By far the most interesting connection Calais has with Hawaii involves a Calais man named Frank Hastings. Frank was the son of Matthew Hastings and he grew up on Barker Street, on the map above it was still called Centre Street. Swan Street was then Grosvenor Street.  He attended Calais schools and eventually joined the diplomatic corps and in 1877 he was assigned to the Hawaiian legation as permanent vice-consul. He was bright and ambitious and married an Hawaiian heiress soon after arrival in the islands.

 

Hastings quit the diplomatic service sometime in the 1880’s, went into business in Hawaii and become deeply involved in local affairs. He was popular with the then King Kalakaua, pictured above and was appointed by the King as his Secretary of State for Foreign Affairs. The king enjoyed the good life much more than the mundane duties of ruling his kingdom and effectively ceded these responsibilities to American business interests which by the 1880’s discovered there was money to be made in Hawaii, especially by exploiting local labor to grow pineapple. Sanford Dole was one such businessman. All went well for the oligarchs until the King died in 1891.

After the King’s death the crown princess Liliuokalani became Queen. An educated, articulate woman of fierce determination she began immediately to undo the king’s legacy and restore authority and power to the crown. This naturally infuriated the business interests as they wanted the U.S. to annex Hawaii and depose the Queen but President Cleveland was reluctant to support them.

 

Frank Hastings, it appears, had thrown his lot with the business interests, known as annexationists who in January 1893 mounted an armed revolt and overthrew the queen.  The photo above shows US Marines in Hawaii during the revolt. The Queen believed the Marines would support her opponents if she refused to surrender although it remains unclear they had orders to do so. Liliuokanali agreed to step down. A provisional government under Sanford Dole was formed and Calais’ Frank Hastings was appointed by Dole as the new Republic’s representative to Washington. There then occurred a strange incident in Washington in which Hasting’s played a major role. The US Government was ambivalent about Dole’s provisional government and did not officially recognize Dole. Hastings, in Washington to represent Dole’s government, got wind of secret instructions from President Cleveland which were to be carried from Washington by the U.S. minister to Hawaii Albert Willis to Dole and Queen Liliuokanali. These instructions effectively backed the Queen in the power struggle and promised the annexationists amnesty if they allowed the Queen back on the throne. Hastings had a friend in the State Department steal the original of the instructions which he copied, returning the original before anyone realized it was missing. The copy he sent by fastest dispatch to Dole in Hawaii. When Ellis arrived from Washington to deliver the President’s decision Dole, knowing the President was siding with the Queen, refused to see him or accept the dispatch and insisted his government would declare war on the United States if it persisted in interfering with the affairs of the new Republic.  Cleveland backed down and the next administration annexed Hawaii.
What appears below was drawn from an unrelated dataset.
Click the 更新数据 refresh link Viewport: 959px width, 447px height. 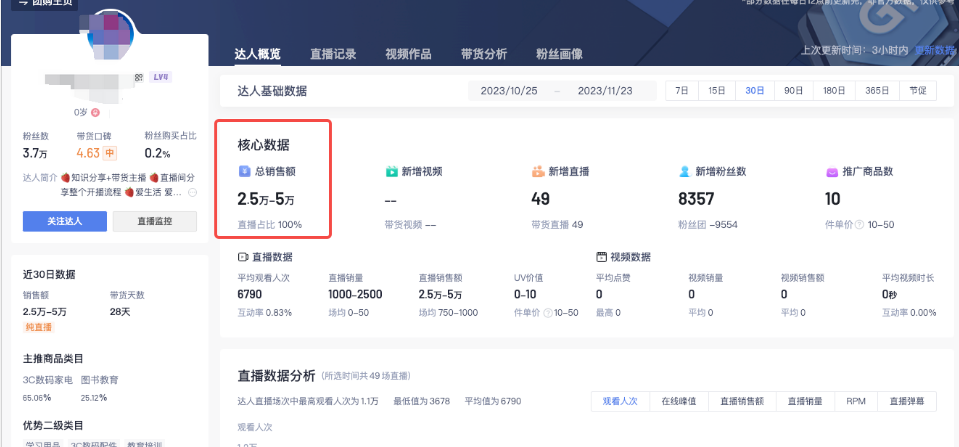click(934, 50)
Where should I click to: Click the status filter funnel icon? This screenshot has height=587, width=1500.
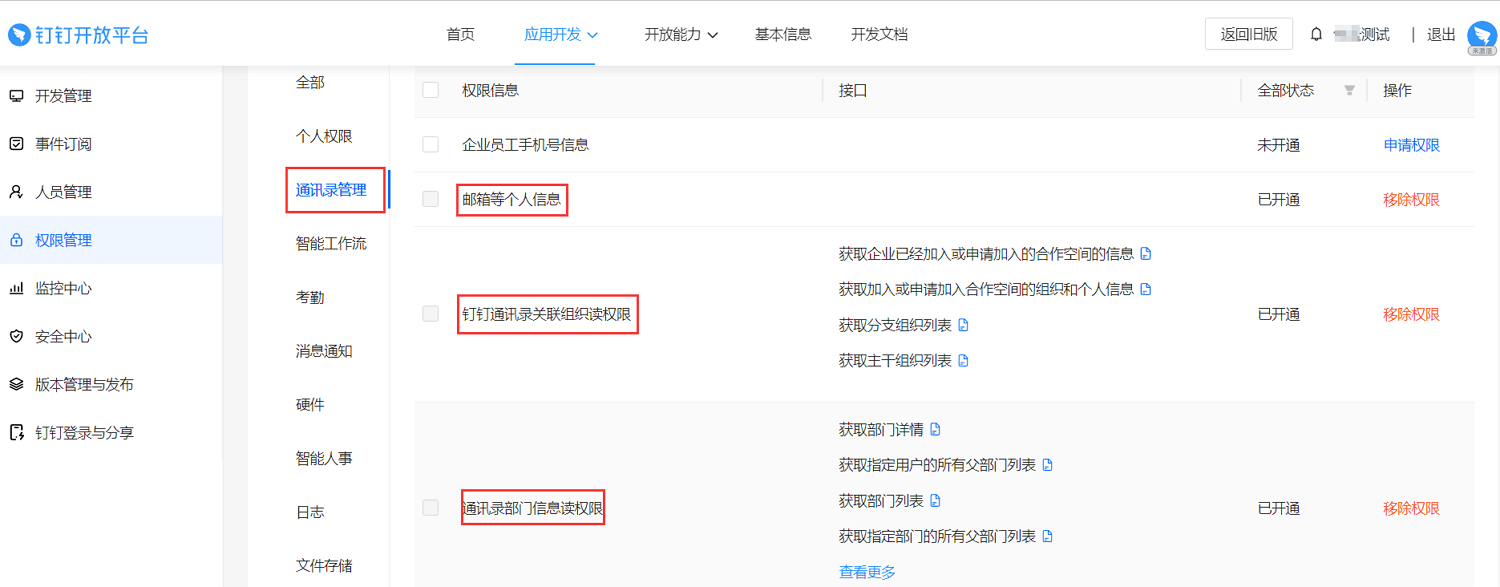pyautogui.click(x=1349, y=91)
Frank Hasting followed the path of his Calais cohorts who got themselves too involved in Hawaiian affairs. He died very young in 1897 at the age of 45 still serving President Dole in Washington. It was probably all those years in the tropical heat and humidity of one of the most beautiful places on earth that did for him. Before his death he returned one last time to Calais to visit friends and family. In the end Queen Liliuokanali got some measure of revenge, she lived to a ripe old age, trusted and revered by Hawaiians.